When you are a survivor of domestic violence, it is easy to feel trapped. Whether it was a sudden incident or a recurring issue, you can quickly become overwhelmed by the thought of what to do next. Luckily, there are a number of legal rights provided by federal law that are designed to protect the survivors of domestic and dating violence when it comes to housing. The Violence Against Women Act (which actually protects everybody, regardless of gender identity) provides three key rights while the U.S. Department of Housing and Urban Development policy provides two more important protections.
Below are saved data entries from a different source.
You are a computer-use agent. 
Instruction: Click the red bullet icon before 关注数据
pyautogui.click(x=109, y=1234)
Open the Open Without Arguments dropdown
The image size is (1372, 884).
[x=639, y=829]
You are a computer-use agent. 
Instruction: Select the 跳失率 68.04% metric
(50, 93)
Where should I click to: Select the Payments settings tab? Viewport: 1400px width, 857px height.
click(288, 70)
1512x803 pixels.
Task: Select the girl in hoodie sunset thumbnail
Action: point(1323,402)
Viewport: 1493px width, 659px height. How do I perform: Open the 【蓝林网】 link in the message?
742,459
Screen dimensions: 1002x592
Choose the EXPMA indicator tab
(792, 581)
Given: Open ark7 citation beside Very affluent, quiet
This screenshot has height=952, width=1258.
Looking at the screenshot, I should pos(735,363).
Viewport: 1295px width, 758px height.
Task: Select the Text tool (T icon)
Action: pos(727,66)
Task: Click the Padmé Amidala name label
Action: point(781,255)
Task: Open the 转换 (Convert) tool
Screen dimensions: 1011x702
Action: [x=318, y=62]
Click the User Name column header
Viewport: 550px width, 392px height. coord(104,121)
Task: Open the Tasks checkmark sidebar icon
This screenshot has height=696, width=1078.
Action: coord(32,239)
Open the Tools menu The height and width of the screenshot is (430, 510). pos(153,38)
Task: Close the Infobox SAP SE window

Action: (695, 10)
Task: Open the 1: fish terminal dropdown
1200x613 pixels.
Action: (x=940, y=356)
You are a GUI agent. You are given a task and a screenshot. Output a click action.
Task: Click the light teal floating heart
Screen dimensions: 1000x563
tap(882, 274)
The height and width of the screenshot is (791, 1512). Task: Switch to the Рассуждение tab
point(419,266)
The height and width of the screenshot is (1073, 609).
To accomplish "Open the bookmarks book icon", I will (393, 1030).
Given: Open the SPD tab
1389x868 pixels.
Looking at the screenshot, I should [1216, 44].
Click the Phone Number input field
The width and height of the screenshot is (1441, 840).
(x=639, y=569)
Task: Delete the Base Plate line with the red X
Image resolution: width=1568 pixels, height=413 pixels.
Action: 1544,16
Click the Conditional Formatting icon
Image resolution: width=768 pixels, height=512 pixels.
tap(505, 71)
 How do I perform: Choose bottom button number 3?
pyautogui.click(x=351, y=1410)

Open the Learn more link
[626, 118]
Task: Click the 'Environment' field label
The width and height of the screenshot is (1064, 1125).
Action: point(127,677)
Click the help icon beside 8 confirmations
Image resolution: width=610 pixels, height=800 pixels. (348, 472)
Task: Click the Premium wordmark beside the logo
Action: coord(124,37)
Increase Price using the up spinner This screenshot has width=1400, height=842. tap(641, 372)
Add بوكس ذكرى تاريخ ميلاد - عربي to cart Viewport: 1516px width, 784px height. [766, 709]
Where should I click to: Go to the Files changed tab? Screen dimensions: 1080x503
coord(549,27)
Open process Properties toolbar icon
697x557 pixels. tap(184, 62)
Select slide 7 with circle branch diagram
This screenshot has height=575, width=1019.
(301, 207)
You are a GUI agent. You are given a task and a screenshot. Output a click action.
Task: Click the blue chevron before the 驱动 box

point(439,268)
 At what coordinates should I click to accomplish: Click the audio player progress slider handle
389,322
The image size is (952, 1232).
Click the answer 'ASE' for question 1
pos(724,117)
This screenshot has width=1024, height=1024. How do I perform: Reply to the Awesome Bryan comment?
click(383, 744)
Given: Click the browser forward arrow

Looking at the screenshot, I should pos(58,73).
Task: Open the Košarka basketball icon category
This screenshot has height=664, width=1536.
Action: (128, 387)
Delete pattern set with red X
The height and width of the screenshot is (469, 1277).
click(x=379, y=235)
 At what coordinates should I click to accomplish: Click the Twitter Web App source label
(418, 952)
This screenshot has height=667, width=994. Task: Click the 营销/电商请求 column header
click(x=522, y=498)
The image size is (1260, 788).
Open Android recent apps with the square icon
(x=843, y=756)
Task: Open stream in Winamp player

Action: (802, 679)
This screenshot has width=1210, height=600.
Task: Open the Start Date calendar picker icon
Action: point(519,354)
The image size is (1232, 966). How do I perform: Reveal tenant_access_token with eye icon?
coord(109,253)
1. Federal Housing Protection
Under the Violence Against Women Act, no applicant for federally subsidized housing can have their application denied due to having experienced domestic violence, dating violence, sexual assault, or stalking. This makes it easier for these people to escape abusive situations.
2. Eviction Protection
The Act also prevents any person who has been subjected to this mistreatment from being evicted as a result of it. This means the victim of the abuse cannot lose their housing due to repeated noise of police visits to the home. However, they can still be evicted for other reasons, such as failure to pay rent.
3. Lease Bifurcation
Finally, the Act allows tenants to remove the offending party from a lease agreement “without penalizing the victim.” This means that landlords have to allow the survivor of the violence or abuse to continue living under the same lease terms while removing the abuser from the agreement.
4. Landlords Cannot Require Proof of Abuse
The U.S. Department of Urban Housing and Development prohibits housing providers from requiring that tenants show proof of their abuse or domestic violence in order to invoke any of the rights associated with that status. A person’s self-certification that they are a survivor of domestic abuse is sufficient. There can be exceptions to this rule in cases where each member of a relationship alleges that the other is the abusive party.
5. Emergency Transfer Plans Required
All housing providers must have what is called an emergency transfer plan in place that will help victims of domestic or dating violence to safely escape their abusive situations. This means that landlords of accommodations such as apartment complexes must be immediately able to transfer a victim of this mistreatment to another unit or other available housing in order to protect that person from further abuse.